Tenía los ojos puestos en sus riquezas, y no llegó a descubrir esa mirada de cariño que Jesús dirige a cuantos quieren seguirle. Estaba preocupado por “sus cosas” más que por Dios. El Señor, entonces, se dirigió a los Discípulos y les dijo: “¡Qué difícil es que un rico entre en el Reino de Dios!”.
Así somos también nosotros, en no pocas ocasiones. Dios nos mira, desde el cielo, con el cariño de un padre, pero nosotros estamos preocupados por “las cosas” que nos rodean. San Agustín lo expresaba con vigor, en su libro Las Confesiones, cuando exclama: “¡Las cosas me mantenían lejos de Ti!”.
El problema es que necesitamos de esas cosas para vivir. Pero el Señor no nos pide que nos hagamos todos mendigos.
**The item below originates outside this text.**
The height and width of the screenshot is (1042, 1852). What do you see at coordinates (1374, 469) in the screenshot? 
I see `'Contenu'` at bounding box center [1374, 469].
La gran mayoría de los cristianos tienen la grave obligación de sacar adelante su familia, y dar a sus hijos la formación necesaria para que puedan defenderse en la vida; y todo ello precisa bastantes recursos. No se trata, por tanto, de deshacerse de lo necesario para vivir.
Lo que se nos pide es que pongamos a Dios por delante de los demás intereses humanos: que demos prioridad a las cosas de Dios, en vez de dársela a las cosas materiales; que nos fiemos de Él, más que confiar en el dinero. Ésta es la verdadera pobreza cristiana. Tal actitud es, de por sí, sacrificada. El afán de seguridad, que en sí mismo es lícito, si se desordena hasta el punto de atropellar y maltratar el tiempo que deberíamos dedicar a Dios, se convierte en un obstáculo para la santidad. Y, para que esto no suceda, debemos vivir con templanza, que es una virtud que exige espíritu de sacrificio.
Debemos conformarnos “con lo que basta para pasar la vida sobria y templadamente” (San Josemaría Escrivá, Camino, 631). Así vivió Jesús, y así fue la vida de María y de José: trabajando para ganarse el sustento, sin margen para caprichos, vanidades y lujos.
El mundo de hoy no lo entiende, volcado hacia un consumismo inmoderado, pero así es el camino de la santidad.